On the feasibility of traveling to Proxima Centauri B


So, as everyone has heard by now, scientists this week announced officially the discovery of a (maybe) Earth-like planet orbiting our nearest neighboring star, Proxima, which has been dubbed Proxima Centauri B (heretofore referred to as PCB). Aside from us Babylon 5 fans being excited as hell (Proxima colony?! The Centauri?!) everyone else was too because this planet looks to be in the Goldilocks zone of its host star, appears to be rocky and isn’t unfathomably bigger than Earth. In other words, so far (and it’s early so things could change) it appears to have a lot of the characteristics we expect of a planet that could support life.

But, the bigger reason for the excitement is simply because of its relative closeness to us. “WE COULD ACTUALLY GO THERE!” exclaimed the Internet in unison.

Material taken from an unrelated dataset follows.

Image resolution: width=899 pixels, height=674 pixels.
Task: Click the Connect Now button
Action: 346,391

But could we? Could we really get there?

If you wanna TL;DR this thing, here it is: no, not with today’s technology, at least not in a time frame that would do us much good. But, that’s a pretty nebulous statement, isn’t it? Exactly how long WOULD it take? Exactly how long COULD it take it if we really pushed our technology in the near future? What IS a “useful” time frame anyway?

Well, I’m no scientist of course, but I do play one on the Internet so, thanks to the magic of Wolfram Alpha, lemme see if I can throw down some numbers and come up with something a little more concrete.

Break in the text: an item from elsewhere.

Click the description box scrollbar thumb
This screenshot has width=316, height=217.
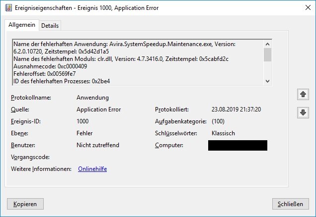tap(267, 54)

First, some basic facts that we’ll need, and note that I’m going to round everything here just to make the numbers a little cleaner, but they’re all very close to actual, certainly close enough for our purposes here:

  • PCB lies 4.3 light-years from us, which is 25 trillion miles
  • The speed of light (C) is of course 186,000 miles per second, which is about 670 million MPH (apologies to all my non-American friends, but I gotta calculate with what I know, and I don’t know kilometers – I was educated in the American educational system after all!)
  • 1% of C is therefore 1,860 miles per second, or 6.7 million MPH (why this matters is something I’ll come back to shortly)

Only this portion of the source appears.